*** TASK MATERIAL ***

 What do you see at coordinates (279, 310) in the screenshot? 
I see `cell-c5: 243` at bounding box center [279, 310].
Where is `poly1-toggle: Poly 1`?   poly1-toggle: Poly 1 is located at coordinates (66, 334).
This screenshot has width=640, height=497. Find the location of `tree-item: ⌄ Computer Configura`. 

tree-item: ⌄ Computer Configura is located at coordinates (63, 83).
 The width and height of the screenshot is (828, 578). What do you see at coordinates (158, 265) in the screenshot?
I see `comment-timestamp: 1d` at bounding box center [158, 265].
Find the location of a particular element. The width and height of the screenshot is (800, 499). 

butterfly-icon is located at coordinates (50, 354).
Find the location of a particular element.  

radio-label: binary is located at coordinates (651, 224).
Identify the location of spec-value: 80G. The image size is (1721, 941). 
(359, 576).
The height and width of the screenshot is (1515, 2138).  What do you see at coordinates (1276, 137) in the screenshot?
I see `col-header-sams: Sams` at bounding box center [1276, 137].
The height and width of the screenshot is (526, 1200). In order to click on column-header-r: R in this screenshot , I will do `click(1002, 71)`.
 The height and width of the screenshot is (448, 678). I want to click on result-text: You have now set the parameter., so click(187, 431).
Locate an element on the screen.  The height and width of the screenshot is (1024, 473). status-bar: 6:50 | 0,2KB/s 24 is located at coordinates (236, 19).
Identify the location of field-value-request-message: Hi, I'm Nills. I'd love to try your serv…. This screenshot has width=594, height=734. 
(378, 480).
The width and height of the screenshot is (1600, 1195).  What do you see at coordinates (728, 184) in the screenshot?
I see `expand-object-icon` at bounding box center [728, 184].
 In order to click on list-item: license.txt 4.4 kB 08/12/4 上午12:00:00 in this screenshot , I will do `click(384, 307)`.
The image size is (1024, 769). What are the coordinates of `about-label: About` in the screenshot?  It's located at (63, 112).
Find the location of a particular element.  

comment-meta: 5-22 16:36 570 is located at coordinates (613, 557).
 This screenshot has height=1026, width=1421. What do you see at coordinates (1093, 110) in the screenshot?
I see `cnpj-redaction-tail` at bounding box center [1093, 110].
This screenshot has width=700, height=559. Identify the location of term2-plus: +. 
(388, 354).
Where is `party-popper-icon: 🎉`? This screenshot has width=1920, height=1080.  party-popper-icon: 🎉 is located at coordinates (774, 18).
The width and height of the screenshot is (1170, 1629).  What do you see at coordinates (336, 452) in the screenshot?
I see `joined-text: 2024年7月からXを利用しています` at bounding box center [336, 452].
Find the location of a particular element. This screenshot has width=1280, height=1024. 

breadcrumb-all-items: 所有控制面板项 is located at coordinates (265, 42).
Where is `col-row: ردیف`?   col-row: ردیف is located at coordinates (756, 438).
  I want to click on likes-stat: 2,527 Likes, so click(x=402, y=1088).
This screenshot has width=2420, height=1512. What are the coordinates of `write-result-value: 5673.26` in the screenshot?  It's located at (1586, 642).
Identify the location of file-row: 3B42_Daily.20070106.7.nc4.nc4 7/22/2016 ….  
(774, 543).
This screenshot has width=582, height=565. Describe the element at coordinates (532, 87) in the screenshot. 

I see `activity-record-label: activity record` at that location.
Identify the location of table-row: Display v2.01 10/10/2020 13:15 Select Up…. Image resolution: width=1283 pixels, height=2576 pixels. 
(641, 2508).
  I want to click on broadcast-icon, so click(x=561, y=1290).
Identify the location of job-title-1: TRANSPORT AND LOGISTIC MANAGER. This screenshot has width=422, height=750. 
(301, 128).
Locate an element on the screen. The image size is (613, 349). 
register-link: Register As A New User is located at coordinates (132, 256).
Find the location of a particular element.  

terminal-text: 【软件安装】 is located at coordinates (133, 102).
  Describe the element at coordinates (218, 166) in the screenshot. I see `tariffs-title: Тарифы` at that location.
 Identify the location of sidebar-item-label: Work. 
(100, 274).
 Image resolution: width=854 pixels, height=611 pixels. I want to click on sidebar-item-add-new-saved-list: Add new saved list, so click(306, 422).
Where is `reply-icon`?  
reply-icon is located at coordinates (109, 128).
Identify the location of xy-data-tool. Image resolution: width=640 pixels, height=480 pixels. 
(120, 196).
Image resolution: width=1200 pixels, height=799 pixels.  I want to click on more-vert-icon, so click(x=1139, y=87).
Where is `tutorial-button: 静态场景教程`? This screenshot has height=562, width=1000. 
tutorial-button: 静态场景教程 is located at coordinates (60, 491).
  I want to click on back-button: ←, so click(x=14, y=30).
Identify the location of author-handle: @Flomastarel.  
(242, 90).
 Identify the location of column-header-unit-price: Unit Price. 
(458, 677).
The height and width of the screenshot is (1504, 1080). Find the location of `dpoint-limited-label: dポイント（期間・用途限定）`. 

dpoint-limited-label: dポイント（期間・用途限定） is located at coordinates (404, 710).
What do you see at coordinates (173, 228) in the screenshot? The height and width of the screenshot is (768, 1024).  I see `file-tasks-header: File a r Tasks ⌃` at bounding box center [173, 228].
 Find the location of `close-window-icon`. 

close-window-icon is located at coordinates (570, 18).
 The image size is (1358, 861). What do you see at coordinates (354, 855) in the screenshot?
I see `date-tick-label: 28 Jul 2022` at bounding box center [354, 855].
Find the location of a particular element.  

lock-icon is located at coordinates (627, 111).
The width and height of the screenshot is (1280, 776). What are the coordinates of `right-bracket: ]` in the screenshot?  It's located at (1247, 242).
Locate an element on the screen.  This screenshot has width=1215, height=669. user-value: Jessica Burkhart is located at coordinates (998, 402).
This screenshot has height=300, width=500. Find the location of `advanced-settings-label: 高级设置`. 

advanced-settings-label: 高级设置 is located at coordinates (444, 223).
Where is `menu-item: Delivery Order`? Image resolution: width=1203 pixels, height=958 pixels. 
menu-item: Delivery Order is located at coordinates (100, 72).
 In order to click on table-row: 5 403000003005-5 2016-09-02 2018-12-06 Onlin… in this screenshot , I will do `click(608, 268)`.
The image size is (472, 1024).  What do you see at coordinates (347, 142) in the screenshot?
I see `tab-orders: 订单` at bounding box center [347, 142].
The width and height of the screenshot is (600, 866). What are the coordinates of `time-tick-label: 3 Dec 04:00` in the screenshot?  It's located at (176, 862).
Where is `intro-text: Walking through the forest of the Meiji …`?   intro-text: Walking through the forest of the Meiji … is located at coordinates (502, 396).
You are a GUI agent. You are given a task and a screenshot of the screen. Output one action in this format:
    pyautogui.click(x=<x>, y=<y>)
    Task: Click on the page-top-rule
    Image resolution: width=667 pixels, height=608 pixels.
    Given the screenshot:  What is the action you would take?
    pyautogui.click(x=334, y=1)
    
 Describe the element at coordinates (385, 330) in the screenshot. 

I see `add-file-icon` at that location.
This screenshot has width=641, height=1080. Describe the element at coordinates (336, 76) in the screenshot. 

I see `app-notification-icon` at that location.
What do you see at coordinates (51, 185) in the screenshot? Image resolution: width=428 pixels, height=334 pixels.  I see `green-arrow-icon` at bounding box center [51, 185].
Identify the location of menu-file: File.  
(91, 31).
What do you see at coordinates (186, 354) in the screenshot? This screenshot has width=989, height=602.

***

INSTRUCTION :: Echo the material from its first line through the line holding "(359, 576).", including both of those lines.

PROBLEM SOLUTION ::
 What do you see at coordinates (279, 310) in the screenshot? 
I see `cell-c5: 243` at bounding box center [279, 310].
Where is `poly1-toggle: Poly 1`?   poly1-toggle: Poly 1 is located at coordinates (66, 334).
This screenshot has width=640, height=497. Find the location of `tree-item: ⌄ Computer Configura`. 

tree-item: ⌄ Computer Configura is located at coordinates (63, 83).
 The width and height of the screenshot is (828, 578). What do you see at coordinates (158, 265) in the screenshot?
I see `comment-timestamp: 1d` at bounding box center [158, 265].
Find the location of a particular element. The width and height of the screenshot is (800, 499). 

butterfly-icon is located at coordinates (50, 354).
Find the location of a particular element.  

radio-label: binary is located at coordinates (651, 224).
Identify the location of spec-value: 80G. The image size is (1721, 941). 
(359, 576).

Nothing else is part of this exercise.